*PROBLEM TO SOLVE*: After finding the line with "Image resolution: width=1243" in the data below, set down exactly each line through the one with "The width and height of the screenshot is (661, 382).", inclusive, and stop there.

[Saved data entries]
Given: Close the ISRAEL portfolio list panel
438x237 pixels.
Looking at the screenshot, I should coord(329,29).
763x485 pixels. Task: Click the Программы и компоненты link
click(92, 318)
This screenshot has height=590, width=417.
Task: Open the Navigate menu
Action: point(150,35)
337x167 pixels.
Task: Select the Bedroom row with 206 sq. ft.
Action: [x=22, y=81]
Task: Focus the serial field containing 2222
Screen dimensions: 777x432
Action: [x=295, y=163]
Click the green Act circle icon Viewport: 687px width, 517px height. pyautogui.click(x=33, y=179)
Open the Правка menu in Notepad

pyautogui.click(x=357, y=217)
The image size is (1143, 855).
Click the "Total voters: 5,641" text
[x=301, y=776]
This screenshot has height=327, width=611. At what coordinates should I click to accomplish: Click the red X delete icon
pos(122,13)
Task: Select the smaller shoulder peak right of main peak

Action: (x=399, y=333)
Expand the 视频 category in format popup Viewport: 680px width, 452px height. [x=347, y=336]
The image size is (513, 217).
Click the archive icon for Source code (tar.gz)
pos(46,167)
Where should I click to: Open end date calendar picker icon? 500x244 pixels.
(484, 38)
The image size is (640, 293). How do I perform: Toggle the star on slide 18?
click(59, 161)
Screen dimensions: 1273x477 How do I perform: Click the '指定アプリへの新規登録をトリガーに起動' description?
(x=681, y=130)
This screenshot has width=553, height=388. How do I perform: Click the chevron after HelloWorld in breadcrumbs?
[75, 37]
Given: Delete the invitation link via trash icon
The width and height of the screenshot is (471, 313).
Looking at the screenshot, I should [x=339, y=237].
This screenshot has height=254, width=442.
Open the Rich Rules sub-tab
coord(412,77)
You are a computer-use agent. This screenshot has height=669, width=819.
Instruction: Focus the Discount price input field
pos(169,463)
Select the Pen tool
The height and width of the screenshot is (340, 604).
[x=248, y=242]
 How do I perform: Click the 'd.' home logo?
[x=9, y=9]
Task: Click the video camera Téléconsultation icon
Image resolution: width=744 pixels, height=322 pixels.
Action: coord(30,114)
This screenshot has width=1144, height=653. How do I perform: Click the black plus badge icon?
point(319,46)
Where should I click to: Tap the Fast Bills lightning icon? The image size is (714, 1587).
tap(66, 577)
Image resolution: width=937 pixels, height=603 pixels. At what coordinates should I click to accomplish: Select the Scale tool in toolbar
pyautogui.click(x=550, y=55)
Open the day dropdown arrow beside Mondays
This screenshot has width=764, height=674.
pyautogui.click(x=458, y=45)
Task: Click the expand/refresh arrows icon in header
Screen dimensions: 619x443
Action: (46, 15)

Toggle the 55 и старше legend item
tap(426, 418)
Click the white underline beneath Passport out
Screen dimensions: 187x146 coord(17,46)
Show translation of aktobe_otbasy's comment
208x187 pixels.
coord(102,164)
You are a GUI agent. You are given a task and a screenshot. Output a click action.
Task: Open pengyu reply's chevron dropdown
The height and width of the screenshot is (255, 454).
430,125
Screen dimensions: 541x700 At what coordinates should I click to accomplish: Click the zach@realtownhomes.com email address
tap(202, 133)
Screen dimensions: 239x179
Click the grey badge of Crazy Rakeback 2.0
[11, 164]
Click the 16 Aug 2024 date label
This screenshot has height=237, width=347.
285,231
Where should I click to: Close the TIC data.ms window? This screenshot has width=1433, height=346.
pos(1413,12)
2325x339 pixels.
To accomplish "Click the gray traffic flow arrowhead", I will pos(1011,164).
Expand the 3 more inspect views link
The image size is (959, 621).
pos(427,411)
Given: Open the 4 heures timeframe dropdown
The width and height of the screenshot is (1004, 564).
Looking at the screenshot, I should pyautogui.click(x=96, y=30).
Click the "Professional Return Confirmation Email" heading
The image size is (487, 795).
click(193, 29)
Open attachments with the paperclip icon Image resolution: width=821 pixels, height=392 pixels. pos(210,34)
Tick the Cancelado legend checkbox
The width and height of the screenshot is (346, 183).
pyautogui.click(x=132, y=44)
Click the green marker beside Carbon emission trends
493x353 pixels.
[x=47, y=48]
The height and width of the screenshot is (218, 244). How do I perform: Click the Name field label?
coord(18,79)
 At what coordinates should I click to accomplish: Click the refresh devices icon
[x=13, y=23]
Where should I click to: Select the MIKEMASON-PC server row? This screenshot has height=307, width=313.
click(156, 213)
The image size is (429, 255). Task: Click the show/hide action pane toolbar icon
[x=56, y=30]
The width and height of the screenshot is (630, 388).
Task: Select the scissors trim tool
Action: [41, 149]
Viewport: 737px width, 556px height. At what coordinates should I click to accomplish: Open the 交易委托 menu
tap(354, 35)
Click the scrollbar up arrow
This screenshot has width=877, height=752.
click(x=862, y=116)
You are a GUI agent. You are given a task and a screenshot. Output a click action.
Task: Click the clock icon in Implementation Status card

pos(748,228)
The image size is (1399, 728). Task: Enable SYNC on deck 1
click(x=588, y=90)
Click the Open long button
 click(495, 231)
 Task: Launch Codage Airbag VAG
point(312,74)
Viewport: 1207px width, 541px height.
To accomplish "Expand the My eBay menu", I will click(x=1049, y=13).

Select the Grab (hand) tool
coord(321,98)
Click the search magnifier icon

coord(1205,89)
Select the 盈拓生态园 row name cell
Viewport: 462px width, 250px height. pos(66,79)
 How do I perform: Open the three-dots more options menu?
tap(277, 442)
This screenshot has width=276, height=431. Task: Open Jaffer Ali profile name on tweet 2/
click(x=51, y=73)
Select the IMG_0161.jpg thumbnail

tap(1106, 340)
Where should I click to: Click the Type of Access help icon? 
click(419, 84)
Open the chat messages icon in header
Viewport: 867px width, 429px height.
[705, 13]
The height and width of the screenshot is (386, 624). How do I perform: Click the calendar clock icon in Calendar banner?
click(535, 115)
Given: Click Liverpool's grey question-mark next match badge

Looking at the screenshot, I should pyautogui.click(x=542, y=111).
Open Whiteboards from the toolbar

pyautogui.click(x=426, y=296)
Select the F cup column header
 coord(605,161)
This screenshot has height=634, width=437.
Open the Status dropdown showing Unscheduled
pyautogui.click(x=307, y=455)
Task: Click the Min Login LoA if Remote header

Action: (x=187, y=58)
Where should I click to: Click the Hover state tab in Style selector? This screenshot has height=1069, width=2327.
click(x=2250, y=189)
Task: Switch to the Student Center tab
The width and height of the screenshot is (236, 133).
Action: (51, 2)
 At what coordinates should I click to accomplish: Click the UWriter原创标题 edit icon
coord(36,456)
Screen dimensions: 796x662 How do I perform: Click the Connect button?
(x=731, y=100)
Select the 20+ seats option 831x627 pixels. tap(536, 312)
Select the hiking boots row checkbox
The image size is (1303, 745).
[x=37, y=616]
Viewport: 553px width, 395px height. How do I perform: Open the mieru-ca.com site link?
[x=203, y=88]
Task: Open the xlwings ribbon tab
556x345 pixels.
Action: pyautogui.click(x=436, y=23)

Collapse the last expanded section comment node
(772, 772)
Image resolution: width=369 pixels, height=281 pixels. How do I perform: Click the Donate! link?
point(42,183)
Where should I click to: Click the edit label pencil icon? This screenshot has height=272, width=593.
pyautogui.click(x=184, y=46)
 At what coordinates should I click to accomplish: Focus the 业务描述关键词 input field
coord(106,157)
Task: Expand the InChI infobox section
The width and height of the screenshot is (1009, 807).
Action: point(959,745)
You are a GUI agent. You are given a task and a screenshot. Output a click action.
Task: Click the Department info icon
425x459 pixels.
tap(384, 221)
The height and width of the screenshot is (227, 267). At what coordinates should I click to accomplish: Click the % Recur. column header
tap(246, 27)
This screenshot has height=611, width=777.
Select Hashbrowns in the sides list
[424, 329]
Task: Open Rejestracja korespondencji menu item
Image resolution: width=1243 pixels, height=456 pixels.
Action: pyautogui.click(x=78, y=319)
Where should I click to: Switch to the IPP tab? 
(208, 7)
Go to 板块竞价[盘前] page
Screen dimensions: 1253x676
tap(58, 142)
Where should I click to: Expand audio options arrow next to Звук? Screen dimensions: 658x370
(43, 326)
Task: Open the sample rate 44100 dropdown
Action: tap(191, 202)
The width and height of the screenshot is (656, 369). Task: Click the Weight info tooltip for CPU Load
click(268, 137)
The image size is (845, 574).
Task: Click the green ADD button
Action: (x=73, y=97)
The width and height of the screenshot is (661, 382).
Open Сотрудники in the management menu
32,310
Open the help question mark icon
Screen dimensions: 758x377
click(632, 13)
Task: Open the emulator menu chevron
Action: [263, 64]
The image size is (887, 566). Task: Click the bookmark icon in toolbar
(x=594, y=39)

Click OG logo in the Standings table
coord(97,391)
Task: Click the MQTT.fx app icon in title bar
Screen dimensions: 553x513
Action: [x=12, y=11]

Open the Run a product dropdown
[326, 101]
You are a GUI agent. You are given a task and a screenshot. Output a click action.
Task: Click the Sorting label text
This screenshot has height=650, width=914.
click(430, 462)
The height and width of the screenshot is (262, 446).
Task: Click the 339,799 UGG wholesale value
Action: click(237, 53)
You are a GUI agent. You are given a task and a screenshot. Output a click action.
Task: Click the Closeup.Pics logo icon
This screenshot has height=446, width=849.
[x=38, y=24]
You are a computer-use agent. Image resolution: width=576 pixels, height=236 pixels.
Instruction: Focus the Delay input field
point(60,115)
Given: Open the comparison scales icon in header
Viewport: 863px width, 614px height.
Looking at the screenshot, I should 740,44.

*EXPECTED ANSWER*:
Image resolution: width=1243 pixels, height=456 pixels.
Action: pyautogui.click(x=78, y=319)
Where should I click to: Switch to the IPP tab? 
(208, 7)
Go to 板块竞价[盘前] page
Screen dimensions: 1253x676
tap(58, 142)
Where should I click to: Expand audio options arrow next to Звук? Screen dimensions: 658x370
(43, 326)
Task: Open the sample rate 44100 dropdown
Action: tap(191, 202)
The width and height of the screenshot is (656, 369). Task: Click the Weight info tooltip for CPU Load
click(268, 137)
The image size is (845, 574).
Task: Click the green ADD button
Action: (x=73, y=97)
The width and height of the screenshot is (661, 382).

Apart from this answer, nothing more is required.